# Requirement
Pick each line containing "bell" out of the records.

Items listed in a dataset:

===

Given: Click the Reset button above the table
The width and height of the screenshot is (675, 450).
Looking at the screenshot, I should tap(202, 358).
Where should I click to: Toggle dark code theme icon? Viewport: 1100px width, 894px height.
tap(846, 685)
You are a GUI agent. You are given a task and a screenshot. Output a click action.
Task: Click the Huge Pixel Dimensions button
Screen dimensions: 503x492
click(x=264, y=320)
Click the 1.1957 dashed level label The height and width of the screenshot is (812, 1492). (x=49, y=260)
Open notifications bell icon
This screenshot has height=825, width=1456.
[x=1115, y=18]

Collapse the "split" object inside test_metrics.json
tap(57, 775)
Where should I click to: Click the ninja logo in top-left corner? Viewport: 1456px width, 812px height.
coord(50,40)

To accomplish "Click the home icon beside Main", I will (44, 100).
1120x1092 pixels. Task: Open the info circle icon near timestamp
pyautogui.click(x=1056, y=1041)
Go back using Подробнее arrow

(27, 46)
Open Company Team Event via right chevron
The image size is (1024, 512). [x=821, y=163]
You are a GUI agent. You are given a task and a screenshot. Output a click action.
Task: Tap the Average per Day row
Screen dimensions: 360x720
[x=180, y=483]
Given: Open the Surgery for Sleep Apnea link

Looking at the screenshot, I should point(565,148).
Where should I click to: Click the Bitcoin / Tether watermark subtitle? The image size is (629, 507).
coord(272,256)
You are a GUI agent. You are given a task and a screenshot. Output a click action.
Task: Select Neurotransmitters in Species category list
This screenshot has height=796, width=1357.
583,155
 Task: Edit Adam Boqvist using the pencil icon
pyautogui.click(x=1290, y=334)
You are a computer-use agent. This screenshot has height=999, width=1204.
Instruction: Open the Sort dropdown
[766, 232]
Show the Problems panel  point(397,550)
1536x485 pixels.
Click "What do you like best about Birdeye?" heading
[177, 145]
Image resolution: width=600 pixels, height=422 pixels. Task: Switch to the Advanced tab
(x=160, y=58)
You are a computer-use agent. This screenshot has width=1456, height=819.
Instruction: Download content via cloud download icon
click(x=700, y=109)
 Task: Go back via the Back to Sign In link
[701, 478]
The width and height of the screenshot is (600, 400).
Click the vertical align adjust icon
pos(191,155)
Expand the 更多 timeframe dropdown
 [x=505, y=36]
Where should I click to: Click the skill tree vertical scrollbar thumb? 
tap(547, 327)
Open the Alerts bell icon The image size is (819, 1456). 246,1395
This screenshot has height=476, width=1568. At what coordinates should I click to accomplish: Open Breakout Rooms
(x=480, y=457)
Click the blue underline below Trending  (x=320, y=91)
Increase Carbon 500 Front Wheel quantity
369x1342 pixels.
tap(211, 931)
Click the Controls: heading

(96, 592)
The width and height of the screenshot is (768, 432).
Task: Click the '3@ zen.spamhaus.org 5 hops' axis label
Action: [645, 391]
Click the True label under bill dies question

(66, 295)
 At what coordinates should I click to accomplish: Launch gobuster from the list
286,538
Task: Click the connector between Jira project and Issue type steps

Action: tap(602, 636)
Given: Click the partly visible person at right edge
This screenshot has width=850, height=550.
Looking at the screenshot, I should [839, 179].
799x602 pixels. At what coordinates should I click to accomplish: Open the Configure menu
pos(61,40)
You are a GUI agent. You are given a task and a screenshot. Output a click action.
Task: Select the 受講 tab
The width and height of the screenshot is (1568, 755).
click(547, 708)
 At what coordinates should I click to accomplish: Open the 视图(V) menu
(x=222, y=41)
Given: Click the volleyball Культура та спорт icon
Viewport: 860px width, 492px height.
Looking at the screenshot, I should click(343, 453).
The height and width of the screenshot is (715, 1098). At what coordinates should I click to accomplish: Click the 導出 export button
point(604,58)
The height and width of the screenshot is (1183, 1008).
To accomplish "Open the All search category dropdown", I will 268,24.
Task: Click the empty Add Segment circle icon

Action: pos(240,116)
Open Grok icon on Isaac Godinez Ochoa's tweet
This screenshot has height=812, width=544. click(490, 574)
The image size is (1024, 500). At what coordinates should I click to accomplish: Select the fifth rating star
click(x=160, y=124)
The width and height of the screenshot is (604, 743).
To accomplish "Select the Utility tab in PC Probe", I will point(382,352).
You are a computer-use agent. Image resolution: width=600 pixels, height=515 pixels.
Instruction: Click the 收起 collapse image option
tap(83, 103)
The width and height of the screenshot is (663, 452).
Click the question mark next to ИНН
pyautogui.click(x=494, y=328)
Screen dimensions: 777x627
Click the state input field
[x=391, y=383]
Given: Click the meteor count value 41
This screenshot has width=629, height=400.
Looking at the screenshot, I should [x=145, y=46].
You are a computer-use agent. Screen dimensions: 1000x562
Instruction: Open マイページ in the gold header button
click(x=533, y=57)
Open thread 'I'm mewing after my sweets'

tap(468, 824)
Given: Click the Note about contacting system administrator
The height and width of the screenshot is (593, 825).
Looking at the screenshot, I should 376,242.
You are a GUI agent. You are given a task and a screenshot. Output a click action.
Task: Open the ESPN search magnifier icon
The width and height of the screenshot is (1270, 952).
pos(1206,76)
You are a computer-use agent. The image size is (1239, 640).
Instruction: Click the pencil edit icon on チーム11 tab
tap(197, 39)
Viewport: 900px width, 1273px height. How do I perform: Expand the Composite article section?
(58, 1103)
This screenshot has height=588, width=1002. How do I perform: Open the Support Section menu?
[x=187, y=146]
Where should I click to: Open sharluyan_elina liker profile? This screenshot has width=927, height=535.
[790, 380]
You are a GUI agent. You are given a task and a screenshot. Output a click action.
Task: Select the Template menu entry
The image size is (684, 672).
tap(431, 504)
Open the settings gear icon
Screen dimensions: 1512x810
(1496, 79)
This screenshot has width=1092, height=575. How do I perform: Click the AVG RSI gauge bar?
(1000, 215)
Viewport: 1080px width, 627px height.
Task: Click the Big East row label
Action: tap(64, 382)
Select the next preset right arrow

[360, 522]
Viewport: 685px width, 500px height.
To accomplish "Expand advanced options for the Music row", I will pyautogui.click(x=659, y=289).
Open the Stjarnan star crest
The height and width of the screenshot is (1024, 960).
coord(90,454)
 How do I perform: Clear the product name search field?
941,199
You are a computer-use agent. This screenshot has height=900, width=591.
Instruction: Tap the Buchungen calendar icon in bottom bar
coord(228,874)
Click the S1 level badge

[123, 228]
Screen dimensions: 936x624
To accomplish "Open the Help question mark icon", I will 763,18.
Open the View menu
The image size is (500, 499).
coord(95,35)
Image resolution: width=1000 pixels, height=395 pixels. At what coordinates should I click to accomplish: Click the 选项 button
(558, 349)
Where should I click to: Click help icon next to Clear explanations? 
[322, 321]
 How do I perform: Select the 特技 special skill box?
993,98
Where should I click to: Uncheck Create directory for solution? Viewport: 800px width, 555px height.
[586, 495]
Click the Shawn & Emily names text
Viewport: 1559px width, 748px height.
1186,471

===

# Answer for this exercise
Open notifications bell icon
Open the Alerts bell icon The image size is (819, 1456). 246,1395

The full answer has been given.